否定前瞻,断言直接在右边的不是\d+(?:.\d+)*
标题模式
)
关闭前瞻.*
匹配除换行符以外的任何字符 0+ 次
)*
关闭非捕获组,重复0+次匹配所有行
感谢他们详细的回答和有用的解释,我最终将@The-fourth-bird 的代码和@Emma 的代码的部分内容合并到这个正则表达式中,它似乎可以很好地满足我的需要。
(^\d+(?:\.\d+)*\s+)((?![a-z])[\s\S].*(?:\r?\n))([\s\S]*?)(?=^\d+(?:\.\d+)*\s+(?![a-z]))
这里是REGEX DEMO。
我做我想做的,即将(数字标题)、(文字标题)和(文本的body)分成由逗号分隔的组,这样我就可以将它们分成 Excel 通过使用自定义分隔符 ), ( 和其他一些 post 处理。

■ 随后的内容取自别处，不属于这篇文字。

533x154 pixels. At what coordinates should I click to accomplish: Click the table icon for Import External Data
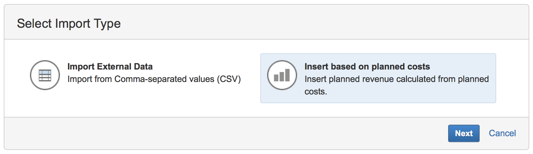tap(45, 75)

这个新正则表达式的好处是它会跳过编号标题,这些标题只是参考,而不是实际标题,如下所示:
import pdfplumber
import re
pdfToString = ""
with pdfplumber.open(r"sample.pdf") as pdf:
for page in pdf.pages:
print(page.extract_text())
pdfToString += page.extract_text()
matches = re.findall(r'^\d+(?:\.\d+)* .*(?:\r?\n(?!\d+(?:\.\d+)* ).*)*',pdfToString, re.M)
for i in matches:
if "word_to_extract" in i[:50]:
print(i)
这个解决方案是提取问题中标题格式相同的所有标题,并提取所需的标题及其后面的段落。